It is hard to believe that soon the day will start to get longer, although as my friend explained to me, because of the proportions, it will not seem to be any longer until well into January. I should get him to explain the situation to me again. The sun is out now, yet so low on the horizon that it seems to be rising rather than having risen two hours ago. I am once again bombarded by people – clerks and radio announcers -- bemoaning the lack of snow. “We won’t have a white Christmas.” Was this ridiculous yearning started by Bing Crosby: “I’m dreaming of a white Christmas”? At a time of year when everyone is on the road, making an heroic attempt to get home for Christmas, who wants snow? Who wants a loved one to be driving on the awful stretch of road between Riviere-du-Loup and the New Brunswick border in a blizzard? Someone waiting to collect the insurance money? Someone I love is going to be in a bus on that stretch of road today. Tomorrow two people I love are going to be in a car on that road going the other way. I’m dreaming of a brown Christmas.

================

Stated problem A
Gather every line of the records that contains the word "Choose".

Exercise input
================

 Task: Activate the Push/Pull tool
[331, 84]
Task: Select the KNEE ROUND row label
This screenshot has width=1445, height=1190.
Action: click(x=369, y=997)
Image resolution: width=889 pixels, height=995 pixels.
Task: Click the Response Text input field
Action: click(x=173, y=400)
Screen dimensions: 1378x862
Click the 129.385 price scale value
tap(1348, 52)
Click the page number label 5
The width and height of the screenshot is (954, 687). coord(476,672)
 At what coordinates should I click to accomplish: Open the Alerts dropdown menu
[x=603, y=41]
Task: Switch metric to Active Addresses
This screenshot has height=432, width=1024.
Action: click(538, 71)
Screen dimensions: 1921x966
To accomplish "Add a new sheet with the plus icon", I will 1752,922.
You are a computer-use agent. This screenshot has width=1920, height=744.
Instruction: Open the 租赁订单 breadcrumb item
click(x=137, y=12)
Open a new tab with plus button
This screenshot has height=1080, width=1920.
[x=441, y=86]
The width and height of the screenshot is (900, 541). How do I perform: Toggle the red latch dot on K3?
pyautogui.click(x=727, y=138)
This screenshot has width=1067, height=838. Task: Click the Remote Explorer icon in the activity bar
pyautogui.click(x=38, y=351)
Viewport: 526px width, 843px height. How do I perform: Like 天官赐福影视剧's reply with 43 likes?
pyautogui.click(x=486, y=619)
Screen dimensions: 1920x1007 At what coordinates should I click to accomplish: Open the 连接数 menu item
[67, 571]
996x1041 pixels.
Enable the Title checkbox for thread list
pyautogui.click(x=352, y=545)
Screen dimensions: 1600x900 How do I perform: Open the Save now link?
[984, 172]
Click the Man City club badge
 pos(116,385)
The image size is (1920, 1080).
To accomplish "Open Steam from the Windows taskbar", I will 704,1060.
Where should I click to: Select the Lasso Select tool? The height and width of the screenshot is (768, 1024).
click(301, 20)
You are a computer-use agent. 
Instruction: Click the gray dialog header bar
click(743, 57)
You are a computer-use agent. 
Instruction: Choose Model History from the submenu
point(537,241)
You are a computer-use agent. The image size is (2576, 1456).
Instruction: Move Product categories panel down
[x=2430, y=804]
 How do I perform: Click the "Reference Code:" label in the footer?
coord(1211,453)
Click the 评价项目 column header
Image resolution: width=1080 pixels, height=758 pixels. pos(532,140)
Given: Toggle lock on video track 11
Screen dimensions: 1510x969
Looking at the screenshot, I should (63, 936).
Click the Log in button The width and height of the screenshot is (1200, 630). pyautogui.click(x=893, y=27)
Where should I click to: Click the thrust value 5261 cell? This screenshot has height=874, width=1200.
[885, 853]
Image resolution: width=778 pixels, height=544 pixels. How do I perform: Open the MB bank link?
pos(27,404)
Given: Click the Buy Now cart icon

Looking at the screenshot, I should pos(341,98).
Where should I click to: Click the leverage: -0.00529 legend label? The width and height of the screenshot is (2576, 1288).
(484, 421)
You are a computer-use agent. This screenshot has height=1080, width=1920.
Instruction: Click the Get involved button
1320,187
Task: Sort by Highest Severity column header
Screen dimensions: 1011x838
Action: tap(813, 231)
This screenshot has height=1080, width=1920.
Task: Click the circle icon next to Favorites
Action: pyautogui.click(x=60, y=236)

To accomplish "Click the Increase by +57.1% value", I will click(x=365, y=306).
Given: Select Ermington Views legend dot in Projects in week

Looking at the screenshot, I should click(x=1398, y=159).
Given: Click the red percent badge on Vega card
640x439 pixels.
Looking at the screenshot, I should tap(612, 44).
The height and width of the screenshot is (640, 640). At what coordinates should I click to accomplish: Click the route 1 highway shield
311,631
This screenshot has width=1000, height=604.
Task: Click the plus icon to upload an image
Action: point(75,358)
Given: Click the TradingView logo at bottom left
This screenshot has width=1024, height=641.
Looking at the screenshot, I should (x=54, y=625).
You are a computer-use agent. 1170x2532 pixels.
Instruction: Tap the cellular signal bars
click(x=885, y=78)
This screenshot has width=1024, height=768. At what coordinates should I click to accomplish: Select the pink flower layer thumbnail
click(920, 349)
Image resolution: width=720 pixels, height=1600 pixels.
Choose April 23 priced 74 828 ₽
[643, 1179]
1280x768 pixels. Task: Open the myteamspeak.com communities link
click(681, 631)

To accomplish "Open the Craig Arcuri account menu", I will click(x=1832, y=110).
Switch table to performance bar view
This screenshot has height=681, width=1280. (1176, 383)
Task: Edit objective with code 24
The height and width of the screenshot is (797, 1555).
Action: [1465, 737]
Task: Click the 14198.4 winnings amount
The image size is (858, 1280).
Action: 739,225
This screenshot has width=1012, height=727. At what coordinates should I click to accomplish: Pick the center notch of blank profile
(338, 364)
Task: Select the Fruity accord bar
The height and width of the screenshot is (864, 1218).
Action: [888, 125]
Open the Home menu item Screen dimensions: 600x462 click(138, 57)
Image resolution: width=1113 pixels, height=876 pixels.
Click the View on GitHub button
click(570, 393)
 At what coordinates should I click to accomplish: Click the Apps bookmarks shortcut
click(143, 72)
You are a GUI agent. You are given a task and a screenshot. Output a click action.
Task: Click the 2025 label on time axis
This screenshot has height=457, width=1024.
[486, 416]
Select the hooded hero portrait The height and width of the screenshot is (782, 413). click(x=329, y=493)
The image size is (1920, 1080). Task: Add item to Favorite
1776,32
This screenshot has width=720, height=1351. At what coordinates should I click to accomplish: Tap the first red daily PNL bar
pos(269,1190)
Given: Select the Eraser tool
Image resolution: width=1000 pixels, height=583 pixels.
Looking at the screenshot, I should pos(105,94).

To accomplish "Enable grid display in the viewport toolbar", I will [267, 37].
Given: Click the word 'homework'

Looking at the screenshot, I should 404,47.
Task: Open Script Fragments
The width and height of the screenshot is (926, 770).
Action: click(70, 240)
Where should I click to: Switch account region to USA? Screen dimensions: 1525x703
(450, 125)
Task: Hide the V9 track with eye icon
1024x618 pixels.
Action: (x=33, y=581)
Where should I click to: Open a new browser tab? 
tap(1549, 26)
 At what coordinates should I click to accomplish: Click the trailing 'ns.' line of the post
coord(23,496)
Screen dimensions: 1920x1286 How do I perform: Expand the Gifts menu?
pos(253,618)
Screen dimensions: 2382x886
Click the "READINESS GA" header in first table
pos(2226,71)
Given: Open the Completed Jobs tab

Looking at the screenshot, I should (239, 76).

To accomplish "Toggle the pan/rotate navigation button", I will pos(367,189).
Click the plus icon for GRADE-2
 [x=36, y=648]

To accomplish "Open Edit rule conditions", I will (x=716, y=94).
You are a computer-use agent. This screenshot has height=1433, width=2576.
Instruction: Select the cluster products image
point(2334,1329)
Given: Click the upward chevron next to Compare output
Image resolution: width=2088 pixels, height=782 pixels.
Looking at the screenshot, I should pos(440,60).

================

Stated problem B
In the Christmas snow piece, why does the writer dream of a brown Christmas rather than a white one? Answer in one to three sentences.

Task solution A
Instruction: Choose Model History from the submenu
Choose April 23 priced 74 828 ₽

Task solution B
At Christmas everyone is on the road trying to get home, and a blizzard would make the awful stretch between Riviere-du-Loup and the New Brunswick border dangerous. Someone the writer loves will be on a bus on that road today, and two loved ones will drive it the other way tomorrow.